[Source records]
================

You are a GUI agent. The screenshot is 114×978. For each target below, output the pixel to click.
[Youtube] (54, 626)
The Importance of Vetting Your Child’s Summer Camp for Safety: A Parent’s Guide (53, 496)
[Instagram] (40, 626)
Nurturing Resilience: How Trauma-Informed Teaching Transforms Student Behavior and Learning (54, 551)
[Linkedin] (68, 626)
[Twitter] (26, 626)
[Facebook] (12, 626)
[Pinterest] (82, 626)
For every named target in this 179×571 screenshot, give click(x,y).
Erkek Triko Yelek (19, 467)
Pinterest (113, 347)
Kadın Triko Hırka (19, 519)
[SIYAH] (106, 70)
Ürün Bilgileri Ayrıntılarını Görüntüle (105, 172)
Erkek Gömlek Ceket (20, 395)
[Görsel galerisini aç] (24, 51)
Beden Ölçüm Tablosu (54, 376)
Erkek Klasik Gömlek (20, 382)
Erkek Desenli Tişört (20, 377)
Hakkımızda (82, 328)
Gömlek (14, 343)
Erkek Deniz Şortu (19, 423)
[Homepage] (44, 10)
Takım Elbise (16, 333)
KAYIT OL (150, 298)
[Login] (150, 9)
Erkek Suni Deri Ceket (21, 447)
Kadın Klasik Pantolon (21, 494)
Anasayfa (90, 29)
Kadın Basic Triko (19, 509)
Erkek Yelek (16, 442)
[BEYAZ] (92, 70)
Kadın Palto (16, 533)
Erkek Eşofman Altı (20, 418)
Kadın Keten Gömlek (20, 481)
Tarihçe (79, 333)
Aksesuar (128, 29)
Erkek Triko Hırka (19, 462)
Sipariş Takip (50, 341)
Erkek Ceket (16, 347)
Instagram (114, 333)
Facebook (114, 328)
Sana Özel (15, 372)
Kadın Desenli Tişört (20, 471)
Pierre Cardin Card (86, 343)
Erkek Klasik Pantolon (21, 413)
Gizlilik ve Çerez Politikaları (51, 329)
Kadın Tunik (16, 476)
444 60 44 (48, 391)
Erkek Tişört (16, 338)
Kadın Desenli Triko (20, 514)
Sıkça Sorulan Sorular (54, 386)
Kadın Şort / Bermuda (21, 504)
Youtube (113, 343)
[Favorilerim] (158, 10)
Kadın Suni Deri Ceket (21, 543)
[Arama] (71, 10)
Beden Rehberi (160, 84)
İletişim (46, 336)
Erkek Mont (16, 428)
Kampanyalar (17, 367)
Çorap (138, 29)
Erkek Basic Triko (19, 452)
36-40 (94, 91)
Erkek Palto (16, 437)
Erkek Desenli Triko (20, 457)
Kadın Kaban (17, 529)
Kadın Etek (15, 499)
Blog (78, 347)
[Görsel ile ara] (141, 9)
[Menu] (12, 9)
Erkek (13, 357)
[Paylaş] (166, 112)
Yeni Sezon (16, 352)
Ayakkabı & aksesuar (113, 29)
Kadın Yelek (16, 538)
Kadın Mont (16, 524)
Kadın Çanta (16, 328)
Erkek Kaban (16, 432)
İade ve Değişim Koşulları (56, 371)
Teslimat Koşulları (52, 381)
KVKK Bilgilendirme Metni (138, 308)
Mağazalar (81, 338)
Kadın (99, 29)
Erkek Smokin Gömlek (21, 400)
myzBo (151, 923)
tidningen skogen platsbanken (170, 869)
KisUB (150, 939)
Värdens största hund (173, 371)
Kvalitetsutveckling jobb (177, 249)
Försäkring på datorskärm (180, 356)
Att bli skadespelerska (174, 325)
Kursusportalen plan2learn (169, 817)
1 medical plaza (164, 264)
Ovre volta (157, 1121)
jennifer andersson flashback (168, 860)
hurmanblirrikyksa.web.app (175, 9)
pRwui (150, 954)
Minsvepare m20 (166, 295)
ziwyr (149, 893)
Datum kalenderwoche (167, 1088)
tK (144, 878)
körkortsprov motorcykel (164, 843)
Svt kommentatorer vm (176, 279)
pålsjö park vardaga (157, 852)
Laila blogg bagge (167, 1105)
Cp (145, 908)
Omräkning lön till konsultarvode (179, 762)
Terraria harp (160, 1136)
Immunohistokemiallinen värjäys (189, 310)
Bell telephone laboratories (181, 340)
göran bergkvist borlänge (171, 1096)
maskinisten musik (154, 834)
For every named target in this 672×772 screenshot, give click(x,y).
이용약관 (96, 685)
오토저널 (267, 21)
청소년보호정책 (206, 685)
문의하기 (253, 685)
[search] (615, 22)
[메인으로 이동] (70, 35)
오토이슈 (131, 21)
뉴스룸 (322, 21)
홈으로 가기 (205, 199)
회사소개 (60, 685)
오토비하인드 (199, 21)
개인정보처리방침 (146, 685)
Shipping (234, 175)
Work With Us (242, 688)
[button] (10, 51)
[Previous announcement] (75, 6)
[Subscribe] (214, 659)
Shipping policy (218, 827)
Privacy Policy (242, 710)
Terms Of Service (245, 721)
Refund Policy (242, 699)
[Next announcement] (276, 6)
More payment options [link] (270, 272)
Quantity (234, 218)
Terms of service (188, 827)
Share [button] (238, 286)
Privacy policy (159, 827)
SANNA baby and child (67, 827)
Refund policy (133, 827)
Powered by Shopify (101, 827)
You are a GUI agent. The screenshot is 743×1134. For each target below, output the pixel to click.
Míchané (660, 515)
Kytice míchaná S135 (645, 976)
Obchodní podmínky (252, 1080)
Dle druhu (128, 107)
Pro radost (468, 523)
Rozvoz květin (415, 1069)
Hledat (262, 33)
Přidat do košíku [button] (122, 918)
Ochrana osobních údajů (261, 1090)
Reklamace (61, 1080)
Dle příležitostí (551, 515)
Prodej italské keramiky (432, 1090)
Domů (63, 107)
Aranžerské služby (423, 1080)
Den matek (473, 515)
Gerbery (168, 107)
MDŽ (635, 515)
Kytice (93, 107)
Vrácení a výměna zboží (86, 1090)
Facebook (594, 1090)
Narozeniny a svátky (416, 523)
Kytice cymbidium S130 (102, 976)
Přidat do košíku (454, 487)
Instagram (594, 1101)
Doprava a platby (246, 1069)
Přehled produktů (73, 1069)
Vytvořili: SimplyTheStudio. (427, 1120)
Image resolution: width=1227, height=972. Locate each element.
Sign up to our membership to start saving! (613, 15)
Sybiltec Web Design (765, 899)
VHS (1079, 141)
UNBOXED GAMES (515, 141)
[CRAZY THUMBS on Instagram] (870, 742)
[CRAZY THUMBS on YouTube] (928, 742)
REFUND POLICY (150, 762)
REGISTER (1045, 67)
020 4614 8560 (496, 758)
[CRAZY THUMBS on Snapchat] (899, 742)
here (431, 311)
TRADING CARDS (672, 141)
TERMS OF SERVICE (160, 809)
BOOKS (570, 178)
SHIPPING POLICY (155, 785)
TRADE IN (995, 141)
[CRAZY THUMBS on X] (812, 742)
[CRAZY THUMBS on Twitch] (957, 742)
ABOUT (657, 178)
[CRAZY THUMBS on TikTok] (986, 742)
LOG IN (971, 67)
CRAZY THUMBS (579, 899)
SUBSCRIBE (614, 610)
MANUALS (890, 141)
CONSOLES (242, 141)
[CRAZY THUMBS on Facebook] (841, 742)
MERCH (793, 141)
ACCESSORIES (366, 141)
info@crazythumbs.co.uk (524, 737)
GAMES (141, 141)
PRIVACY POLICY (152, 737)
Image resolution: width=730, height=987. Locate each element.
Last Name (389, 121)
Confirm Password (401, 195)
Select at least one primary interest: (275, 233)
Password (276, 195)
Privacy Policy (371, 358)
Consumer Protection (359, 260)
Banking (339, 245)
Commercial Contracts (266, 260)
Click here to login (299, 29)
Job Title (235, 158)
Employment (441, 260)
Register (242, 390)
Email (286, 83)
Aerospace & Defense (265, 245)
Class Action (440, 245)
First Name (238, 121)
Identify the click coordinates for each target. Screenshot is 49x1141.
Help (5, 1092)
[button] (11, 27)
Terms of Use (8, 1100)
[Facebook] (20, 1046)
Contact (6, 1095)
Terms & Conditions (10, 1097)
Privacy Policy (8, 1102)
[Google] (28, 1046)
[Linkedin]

================

Request –
Reproduce the lines above word for word, starting with the line containing "Nurturing Resilience: How" and ending with the line containing "[Görsel ile ara] (141, 9)", both included.

Right answer –
Nurturing Resilience: How Trauma-Informed Teaching Transforms Student Behavior and Learning (54, 551)
[Linkedin] (68, 626)
[Twitter] (26, 626)
[Facebook] (12, 626)
[Pinterest] (82, 626)
For every named target in this 179×571 screenshot, give click(x,y).
Erkek Triko Yelek (19, 467)
Pinterest (113, 347)
Kadın Triko Hırka (19, 519)
[SIYAH] (106, 70)
Ürün Bilgileri Ayrıntılarını Görüntüle (105, 172)
Erkek Gömlek Ceket (20, 395)
[Görsel galerisini aç] (24, 51)
Beden Ölçüm Tablosu (54, 376)
Erkek Klasik Gömlek (20, 382)
Erkek Desenli Tişört (20, 377)
Hakkımızda (82, 328)
Gömlek (14, 343)
Erkek Deniz Şortu (19, 423)
[Homepage] (44, 10)
Takım Elbise (16, 333)
KAYIT OL (150, 298)
[Login] (150, 9)
Erkek Suni Deri Ceket (21, 447)
Kadın Klasik Pantolon (21, 494)
Anasayfa (90, 29)
Kadın Basic Triko (19, 509)
Erkek Yelek (16, 442)
[BEYAZ] (92, 70)
Kadın Palto (16, 533)
Erkek Eşofman Altı (20, 418)
Kadın Keten Gömlek (20, 481)
Tarihçe (79, 333)
Aksesuar (128, 29)
Erkek Triko Hırka (19, 462)
Sipariş Takip (50, 341)
Erkek Ceket (16, 347)
Instagram (114, 333)
Facebook (114, 328)
Sana Özel (15, 372)
Kadın Desenli Tişört (20, 471)
Pierre Cardin Card (86, 343)
Erkek Klasik Pantolon (21, 413)
Gizlilik ve Çerez Politikaları (51, 329)
Kadın Tunik (16, 476)
444 60 44 (48, 391)
Erkek Tişört (16, 338)
Kadın Desenli Triko (20, 514)
Sıkça Sorulan Sorular (54, 386)
Kadın Şort / Bermuda (21, 504)
Youtube (113, 343)
[Favorilerim] (158, 10)
Kadın Suni Deri Ceket (21, 543)
[Arama] (71, 10)
Beden Rehberi (160, 84)
İletişim (46, 336)
Erkek Mont (16, 428)
Kampanyalar (17, 367)
Çorap (138, 29)
Erkek Basic Triko (19, 452)
36-40 (94, 91)
Erkek Palto (16, 437)
Erkek Desenli Triko (20, 457)
Kadın Kaban (17, 529)
Kadın Etek (15, 499)
Blog (78, 347)
[Görsel ile ara] (141, 9)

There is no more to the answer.